WHAT TO WORK ON >> Output the data word for word from its beginning through the line containing "pos(40,343)", inclusive, and leave the pictures out.
** START RECORDS FOR THIS TASK **
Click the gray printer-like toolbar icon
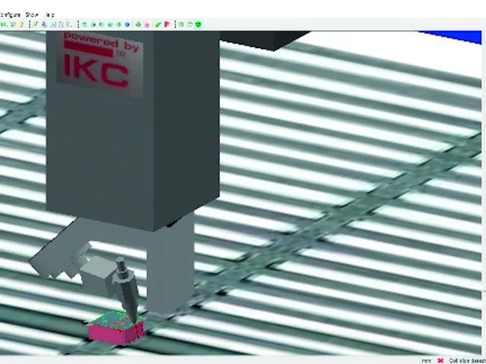44,24
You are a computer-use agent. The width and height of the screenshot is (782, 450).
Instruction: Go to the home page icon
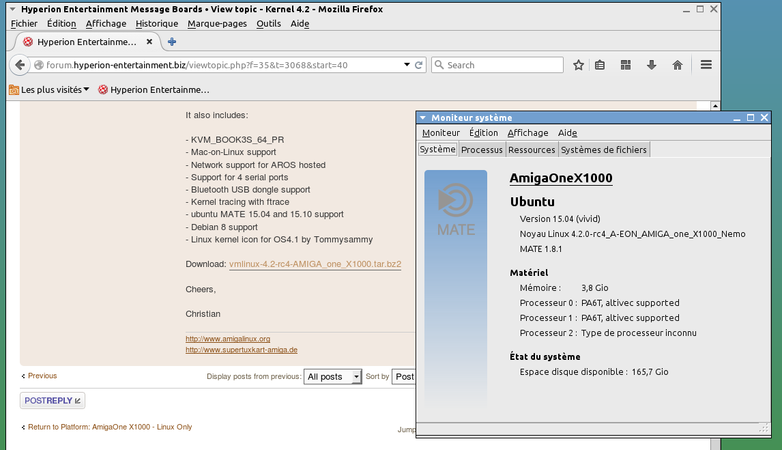[x=678, y=65]
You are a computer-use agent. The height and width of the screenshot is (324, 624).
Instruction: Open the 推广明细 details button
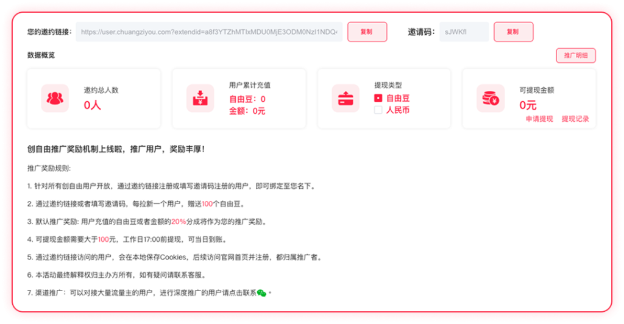[x=575, y=55]
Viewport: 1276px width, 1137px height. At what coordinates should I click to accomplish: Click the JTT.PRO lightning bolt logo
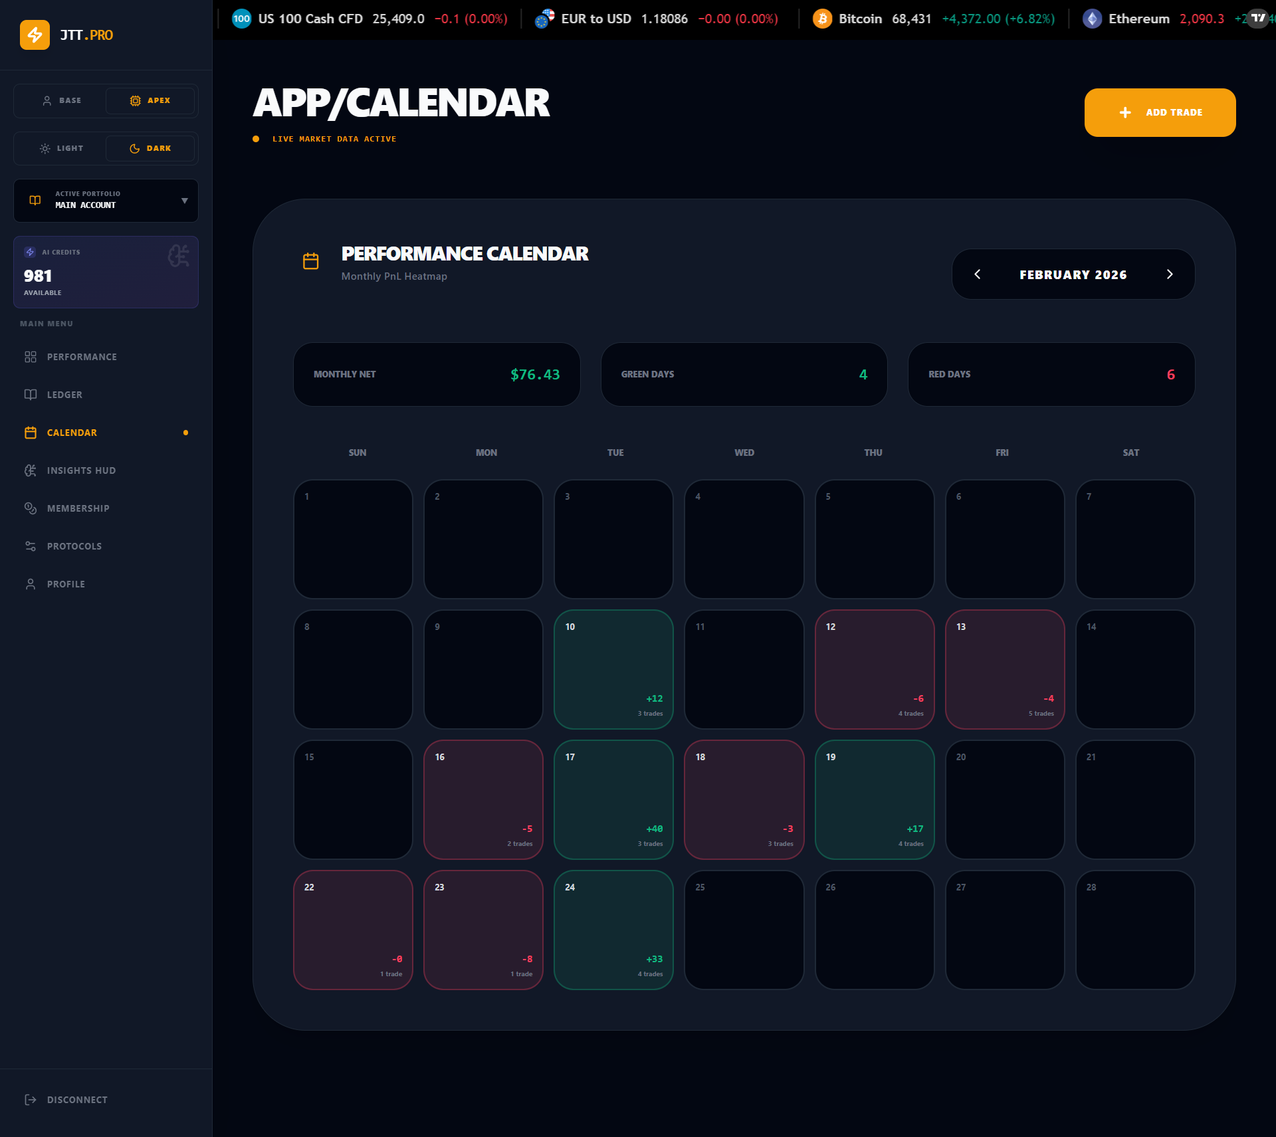(35, 35)
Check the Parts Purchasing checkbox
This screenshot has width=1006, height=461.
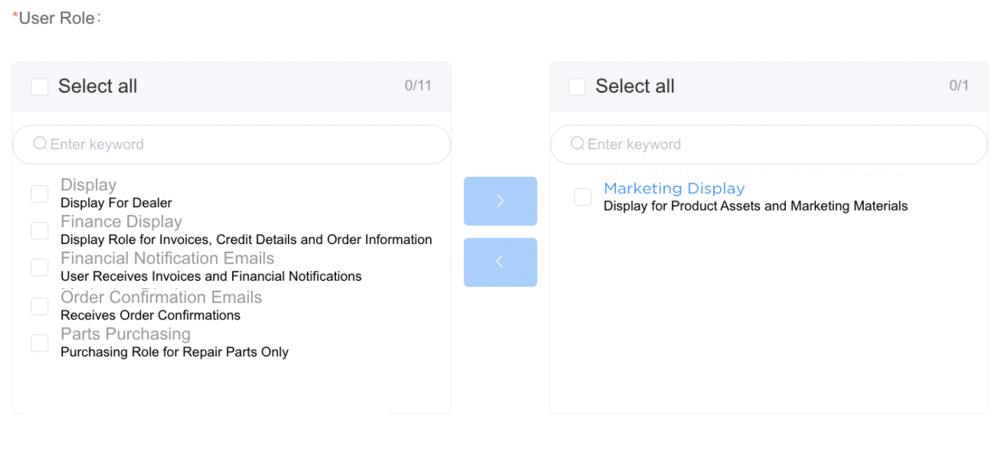pos(40,343)
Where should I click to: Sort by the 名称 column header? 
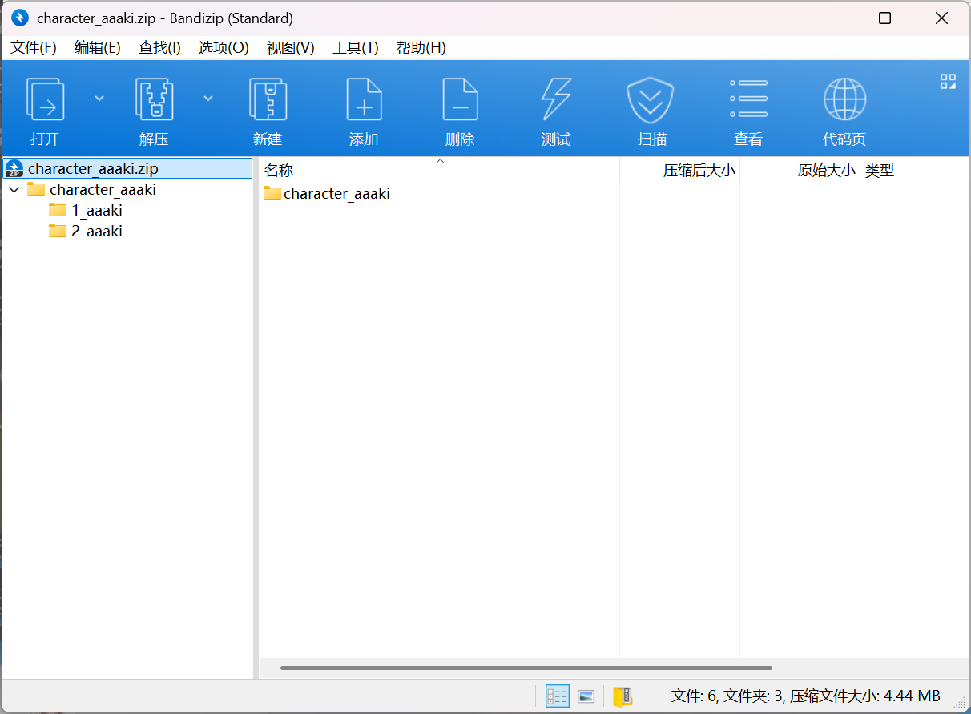tap(279, 171)
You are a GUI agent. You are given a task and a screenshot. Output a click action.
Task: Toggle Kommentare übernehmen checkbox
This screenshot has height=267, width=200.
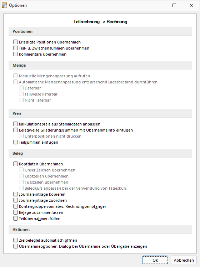coord(15,54)
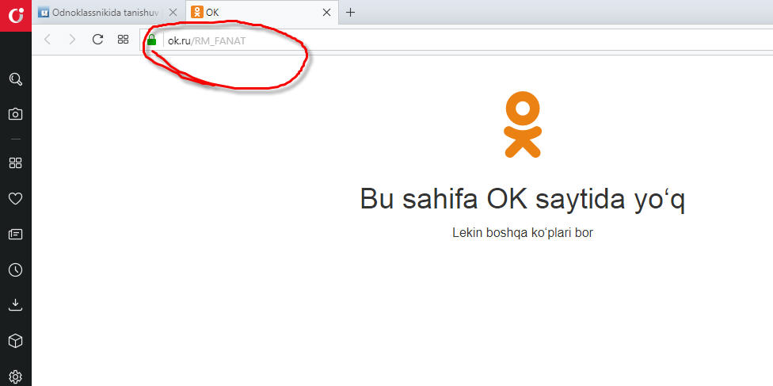This screenshot has width=773, height=386.
Task: Open bookmarks via the heart icon
Action: [x=15, y=199]
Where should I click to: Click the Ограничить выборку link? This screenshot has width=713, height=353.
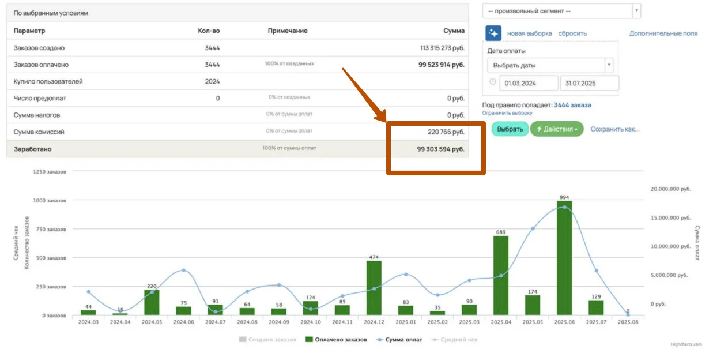tap(507, 113)
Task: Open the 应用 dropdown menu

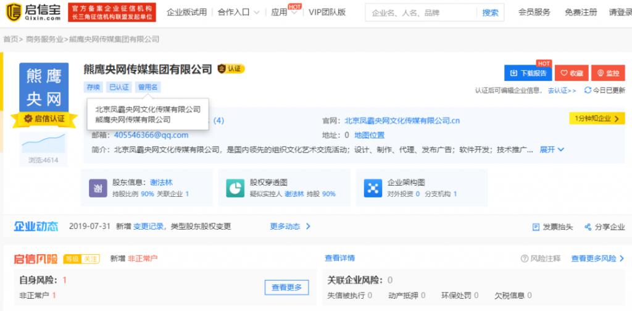Action: coord(283,12)
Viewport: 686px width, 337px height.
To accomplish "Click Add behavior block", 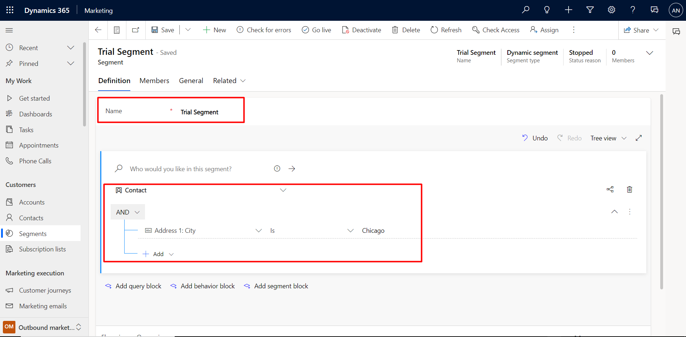I will pos(202,286).
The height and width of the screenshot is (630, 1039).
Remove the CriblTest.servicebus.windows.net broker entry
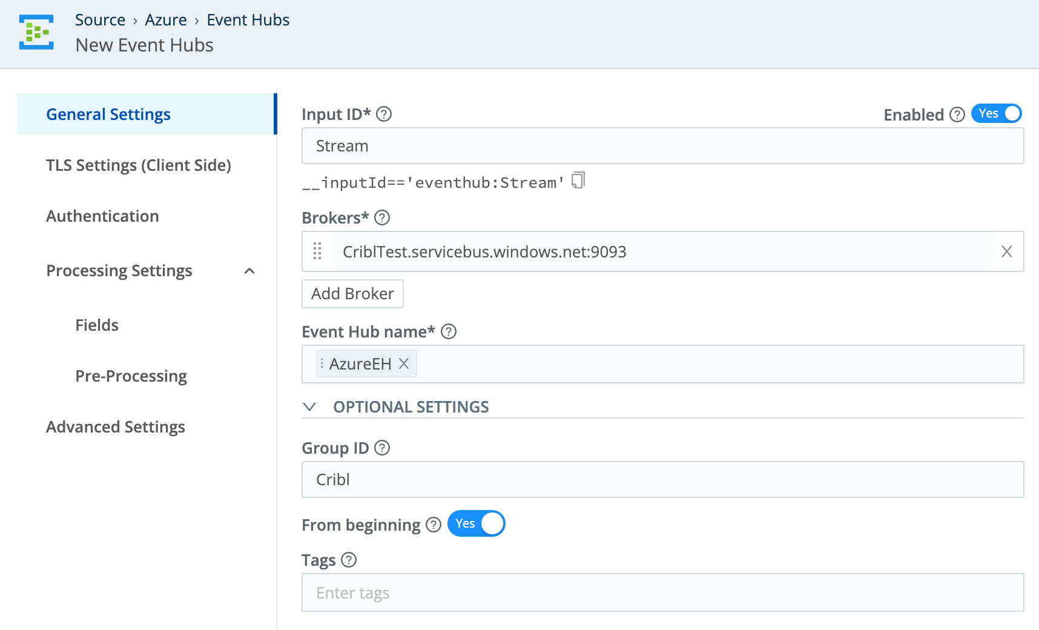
** END RECORDS FOR THIS TASK **
EXERCISE SOLUTION >>
Click the gray printer-like toolbar icon
44,24
You are a computer-use agent. The width and height of the screenshot is (782, 450).
Instruction: Go to the home page icon
[x=678, y=65]
You are a computer-use agent. The height and width of the screenshot is (324, 624).
Instruction: Open the 推广明细 details button
[x=575, y=55]
Viewport: 1276px width, 1137px height. At what coordinates should I click to accomplish: Click the JTT.PRO lightning bolt logo
(35, 35)
Check the Parts Purchasing checkbox
This screenshot has width=1006, height=461.
pos(40,343)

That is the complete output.